Regardless of the certification path, products are tested against the ioXt Alliance’s eight pledge principles that provide clear guidelines for quantifying the appropriate level of security needed for a specific device within a product category. Once a product meets or exceeds these requirements, they receive the ioXt SmartCert, a visual queue that a device has been tested and approved by the ioXt Alliance. By having industry standards to abide by, manufacturers are held accountable for their products, ensuring that users will be protected from future malicious activity.
SD: How do you stay ahead in a world filled with cybersecurity companies?
BR: The ioXt Alliance stays ahead by bringing together leading companies to keep our finger on the pulse of the latest trends and current events. With the world rapidly evolving, it’s imperative that we are always nimble and looking for ways to better build confidence among consumers when it comes to buying connected devices, which includes holding manufacturers of these products accountable. By staying ahead of trends with industry leaders, we began to address how we could elevate security and privacy. Recently, we have been faced with prevalent attacks, such as SolarWinds, Colonial Pipeline, and JBS. This trend will likely continue until we will continue to build a better plan for security across all internet-connected devices.

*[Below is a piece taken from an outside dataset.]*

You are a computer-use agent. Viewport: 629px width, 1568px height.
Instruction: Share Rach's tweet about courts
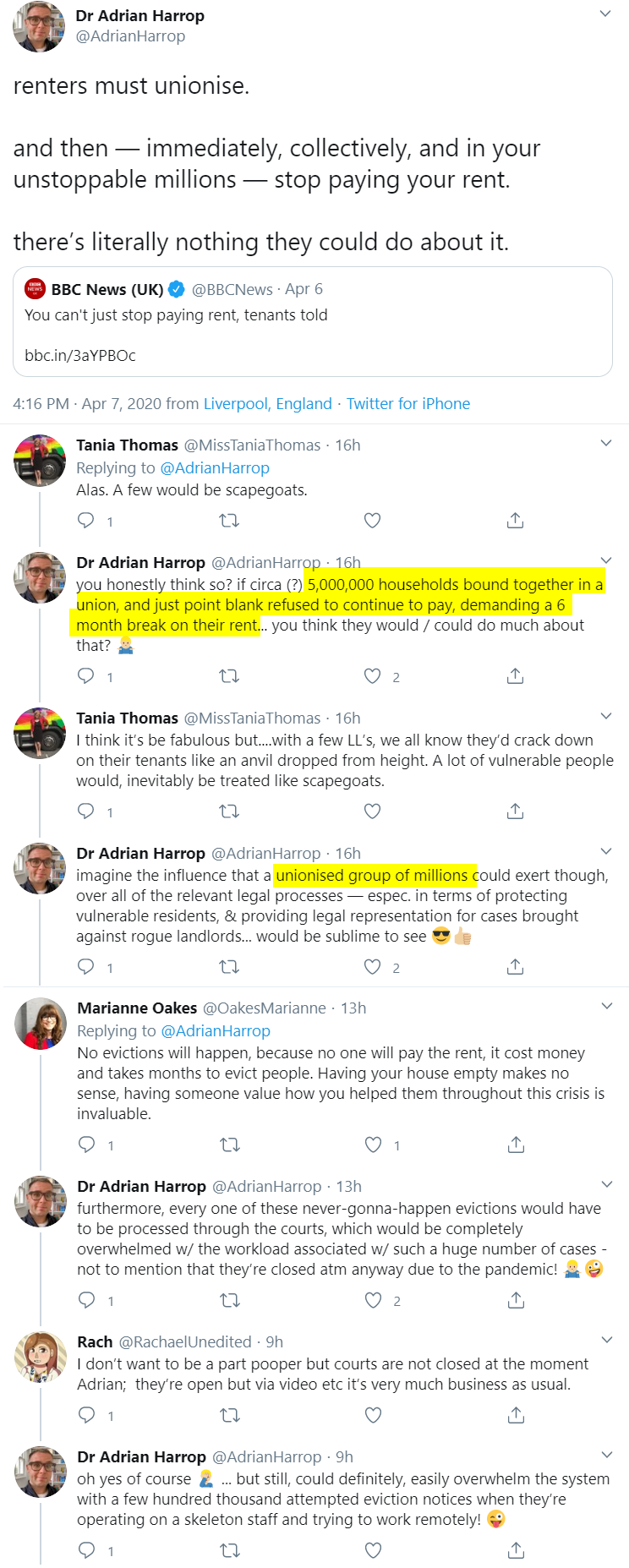[516, 1415]
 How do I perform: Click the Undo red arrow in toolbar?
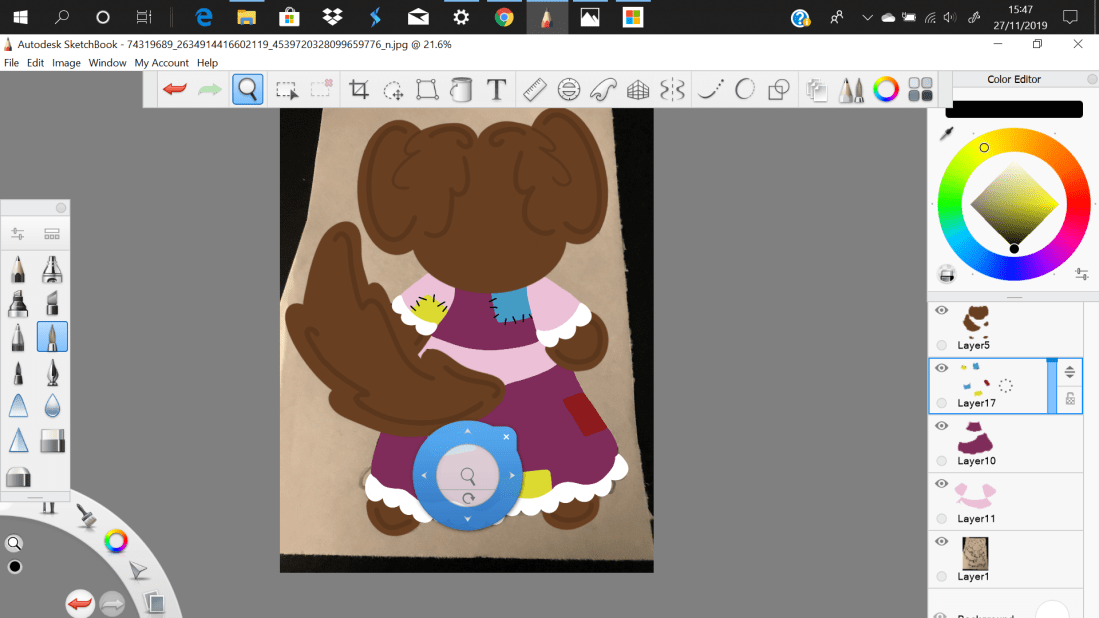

SD: What is the worst cyberthreat today?
BR: The biggest challenge today is the same challenge we have been facing since companies have been competing to be the first in the market to add connectivity to their devices. There are many companies that race to get products into the market and do not make the short-term investments in securing their devices. What is more concerning is that those same companies fail to make any long-term investments to monitor those devices for vulnerabilities, and then continue to staff their product teams to address issues that regularly come up over the life of the product.
SD: How do you see cybersecurity developing now that we are living through this pandemic?
BR: At the height of the pandemic, we started to see cyberthreats increase exponentially, from “Zoombombing” to ransomware attacks, as a result of our reliance on connected devices in order to overcome these unprecedented times. As we lean farther into virtual interactions, whether it’s working from home or storing sensitive information on a connected device, it is important for consumers to be aware of the risks at hand—and the onus to educate consumers falls on the manufacturers of these devices. Between the impact of the pandemic, along with the recent executive orders from the Biden Administration, I think we can expect to see regulations around security tighten up, which could come as a labeling system that displays the level of security built-in, allowing consumers to make more educated decisions on product purchases.